Personal information
- Full name: Mohammed Rajani
- Date of birth: 16 April 1999 (age 26)
- Place of birth: Sydney, Australia
- Height: 1.78 m (5 ft 10 in)
- Position: Winger

Youth career
- 2016: APIA Leichhardt Tigers

Senior career*
- Years: Team / Apps / (Gls)
- 2018–2020: Rockdale Ilinden FC
- 2020–2021: St George FC
- 2023: Rockdale Ilinden

International career
- 2018: Tonga U20 / 5 / (2)
- 2019: Tonga U23 / 3 / (0)
- 2023–: Tonga / 4 / (1)

= Mohammed Rajani =

Tongan footballer (born 1999)

Mohammed Rajani (born 16 April 1999) is a footballer who plays as a winger. Born in Australia, he represents Tonga at international level.

==Early life and career==
Rajani was born in Sydney, Australia to a Tongan mother, and a Pakistani father making him eligible for Australia, Pakistan, and Tonga. Whilst playing youth football for National Premier Leagues NSW club APIA Leichhardt Tigers, Rajani's eligibility for Tonga was first discovered when his coach at the time travelled to Tonga to assist former Tongan internationals Kilifi Uele and Lui Muavesi with some youth coaching programs.

Rajani spent time in England trialling for several clubs including Accrington Stanley, and has also played at National Premier Leagues NSW for Rockdale Ilinden FC.

==National team==
With the Tonga Football Association keeping tabs on Rajani and other footballers with Tongan nationality spread throughout Australasia and the South Pacific, he was called into the Tonga U20s set up for the 2018 OFC U-19 Championship in Tahiti, where he scored two goals on debut in the qualifying round against Cook Islands U20s

Rajini participated in the 2019 Olympic Qualifying tournament, however finished last in their group, and failed to qualify.

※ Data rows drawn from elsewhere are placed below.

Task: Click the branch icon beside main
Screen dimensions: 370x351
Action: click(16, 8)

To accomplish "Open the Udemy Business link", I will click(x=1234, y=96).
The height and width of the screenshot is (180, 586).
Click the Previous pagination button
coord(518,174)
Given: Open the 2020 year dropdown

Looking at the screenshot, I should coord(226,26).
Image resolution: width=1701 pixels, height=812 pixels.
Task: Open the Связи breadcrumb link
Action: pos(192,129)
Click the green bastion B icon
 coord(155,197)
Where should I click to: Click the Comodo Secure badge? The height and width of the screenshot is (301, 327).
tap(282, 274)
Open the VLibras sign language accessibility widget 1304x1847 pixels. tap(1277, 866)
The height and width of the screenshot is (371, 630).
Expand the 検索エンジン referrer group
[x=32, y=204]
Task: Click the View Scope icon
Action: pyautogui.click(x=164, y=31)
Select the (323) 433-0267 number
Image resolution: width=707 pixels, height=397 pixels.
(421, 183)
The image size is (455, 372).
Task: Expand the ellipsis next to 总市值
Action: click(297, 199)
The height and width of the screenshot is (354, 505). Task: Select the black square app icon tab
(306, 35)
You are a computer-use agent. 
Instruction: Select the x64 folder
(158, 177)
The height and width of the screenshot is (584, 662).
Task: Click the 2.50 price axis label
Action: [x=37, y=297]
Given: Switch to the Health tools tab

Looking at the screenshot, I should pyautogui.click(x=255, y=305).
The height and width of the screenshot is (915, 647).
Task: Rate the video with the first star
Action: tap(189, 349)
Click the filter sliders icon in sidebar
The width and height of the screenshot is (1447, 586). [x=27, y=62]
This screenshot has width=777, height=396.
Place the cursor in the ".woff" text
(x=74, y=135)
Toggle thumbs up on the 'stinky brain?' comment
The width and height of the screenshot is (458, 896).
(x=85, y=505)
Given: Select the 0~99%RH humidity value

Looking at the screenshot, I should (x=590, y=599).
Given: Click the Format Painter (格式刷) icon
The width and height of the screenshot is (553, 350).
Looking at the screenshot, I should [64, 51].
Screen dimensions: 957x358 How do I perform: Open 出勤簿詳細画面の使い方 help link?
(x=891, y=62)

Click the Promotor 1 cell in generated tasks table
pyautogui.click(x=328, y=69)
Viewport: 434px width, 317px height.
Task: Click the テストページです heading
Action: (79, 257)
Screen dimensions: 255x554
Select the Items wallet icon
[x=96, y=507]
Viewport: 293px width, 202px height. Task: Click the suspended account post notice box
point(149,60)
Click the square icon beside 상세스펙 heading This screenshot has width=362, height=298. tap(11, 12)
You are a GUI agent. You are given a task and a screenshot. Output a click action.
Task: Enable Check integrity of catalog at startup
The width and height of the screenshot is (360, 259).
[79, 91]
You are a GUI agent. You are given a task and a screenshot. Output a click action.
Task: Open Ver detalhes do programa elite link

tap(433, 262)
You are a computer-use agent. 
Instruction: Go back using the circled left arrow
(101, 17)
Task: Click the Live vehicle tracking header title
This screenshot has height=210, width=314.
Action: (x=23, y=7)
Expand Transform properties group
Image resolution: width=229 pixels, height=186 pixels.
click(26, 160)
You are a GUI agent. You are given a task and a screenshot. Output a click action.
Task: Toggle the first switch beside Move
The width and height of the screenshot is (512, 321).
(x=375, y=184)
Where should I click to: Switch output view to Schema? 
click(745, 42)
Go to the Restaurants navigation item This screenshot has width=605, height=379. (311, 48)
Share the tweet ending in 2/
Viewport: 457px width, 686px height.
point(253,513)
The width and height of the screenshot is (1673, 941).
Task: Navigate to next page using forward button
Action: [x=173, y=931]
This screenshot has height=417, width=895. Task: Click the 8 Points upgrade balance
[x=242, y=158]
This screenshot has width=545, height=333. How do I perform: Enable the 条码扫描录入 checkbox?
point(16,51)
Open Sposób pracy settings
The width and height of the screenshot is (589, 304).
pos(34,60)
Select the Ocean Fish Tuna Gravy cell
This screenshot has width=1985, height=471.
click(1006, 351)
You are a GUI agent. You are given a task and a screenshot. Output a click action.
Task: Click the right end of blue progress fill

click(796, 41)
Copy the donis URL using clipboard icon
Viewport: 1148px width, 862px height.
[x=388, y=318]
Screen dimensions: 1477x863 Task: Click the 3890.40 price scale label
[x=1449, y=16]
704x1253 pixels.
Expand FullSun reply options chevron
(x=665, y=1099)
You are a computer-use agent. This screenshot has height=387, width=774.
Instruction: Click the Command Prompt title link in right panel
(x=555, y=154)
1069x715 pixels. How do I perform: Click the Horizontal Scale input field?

Rajini would go on to make his full national team debut for Tonga during the 2023 Pacific Games, making his debut in a 7–0 loss to New Caledonia. Despite a disappointing performance by Tonga, Rajini would go on to net his first senior international goal for his country against American Samoa in the 11th place playoff as Tonga ran out 6-2 winners.

===International goals===
Scores and results list Tonga's goal tally first.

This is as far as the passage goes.